Les péages sont à la mode. On en parle pour les ponts de la 30 et de la 25, voire pour tous les ponts de Montréal. À Toronto, l'autoroute privée 407 fait couler beaucoup d'encre à cause de ses hausses répétées de tarifs.

À la base de cet engouement pour les péages, on retrouve la technologie des transpondeurs, qui permet aux conducteurs de payer leur dû sans s'arrêter complètement, et parfois même en gardant leur vitesse de croisière, comme sur la 407. Et l'un des deux acteurs nord-américains dans ce domaine est une compagnie torontoise, Mark IV.

«Le marché est vraiment divisé en deux», explique Martin Capper, le président de Mark IV, en entrevue dans ses bureaux de la banlieue nord de la Ville reine. «Nous avons eu la chance d'avoir dès 1994 le contrat du système EZ Pass, qui regroupe maintenant 23 systèmes de péages dans 12 États américains.» Les Québécois qui se rendent en voiture à New York connaissent ce système: plusieurs ponts à péage de la métropole des États-Unis sont munis de guichets qui permettent aux détenteurs de transpondeurs EZ Pass d'éviter les files d'attente.

Mark IV était au départ un fabricant de transpondeurs génériques. Durant les années 80, l'entreprise a commencé à s'intéresser au marché des camions, qui commençait alors à entrevoir que les transpondeurs permettraient aux sociétés de camionnage respectueuses des règles d'éviter les stations de pesage. Le contrat d'EZ Pass a complètement chambardé son plan d'affaires.

«Il y a maintenant 16 millions de transpondeurs EZ Pass en circulation; ils sont acceptés dans 3000 endroits, dit M. Capper. Les trois quarts des usagers de ces péages utilisent EZ Pass, ce qui correspond à la tendance mondiale sur les routes à péages. Le seul endroit où la proportion d'usagers abonnés est beaucoup inférieure est la France. C'est probablement parce que c'est un pays de tradition socialiste, où les entreprises hésitent à recourir à l'automatisation de peur d'avoir à mettre à pied des préposés aux péages.»

La montée des transpondeurs a poussé le gouvernement américain à commander une étude sur l'uniformisation des technologies. «Concrètement, il n'y a pas beaucoup de camionneurs, et encore moins d'automobilistes, qui passent d'un système à l'autre. Les zones sont très bien délimitées: le Nord-Est, la Floride, le Texas, la Californie. Mais bon, être capable d'interopérabilité, c'est un avantage. C'est l'une des raisons qui nous ont fait gagner le contrat pour la 407 à Toronto.»

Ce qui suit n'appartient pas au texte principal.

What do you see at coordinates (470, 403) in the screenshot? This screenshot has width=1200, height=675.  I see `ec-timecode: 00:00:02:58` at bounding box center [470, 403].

L'une des limites de la rentabilité de l'interopérabilité est justement le faible nombre d'automobilistes des États et provinces éloignés. Seuls les automobilistes de l'Ontario, du Québec et de la Nouvelle-Écosse reçoivent des factures de Toronto, parce que les automobilistes des autres provinces sont trop peu nombreux pour justifier les coûts des démarches auprès des autorités locales.

N'empêche, M. Capper rêve d'«un transpondeur par voiture», installé dès la fabrication. «Il n'y a pas de bonne raison de ne pas avoir cette technologie dans chaque voiture. Il restera à chaque automobiliste de décider s'il s'abonne à son réseau de péage local ou non, mais il n'y a aucun désavantage.»

Curieusement, les partisans du péage électronique ne misent pas beaucoup sur les risques d'accidents dans les péages à monnaie. «Oui, c'est vrai qu'en théorie il y a plus de risques d'accidents à cause de la présence de préposés et des accélérations et décélérations plus importantes, dit M. Capper. Mais il faut se souvenir que les accidents aux péages sont extrêmement rares, parce que les gens savent que c'est un endroit où il faut faire attention. La mort d'un préposé dans un accident, au Massachusetts, dans les années 80, a justement précipité l'abandon des péages par cet État. Depuis le retour des péages, les autorités savent qu'il faut faire très attention afin d'en préserver la légitimité.»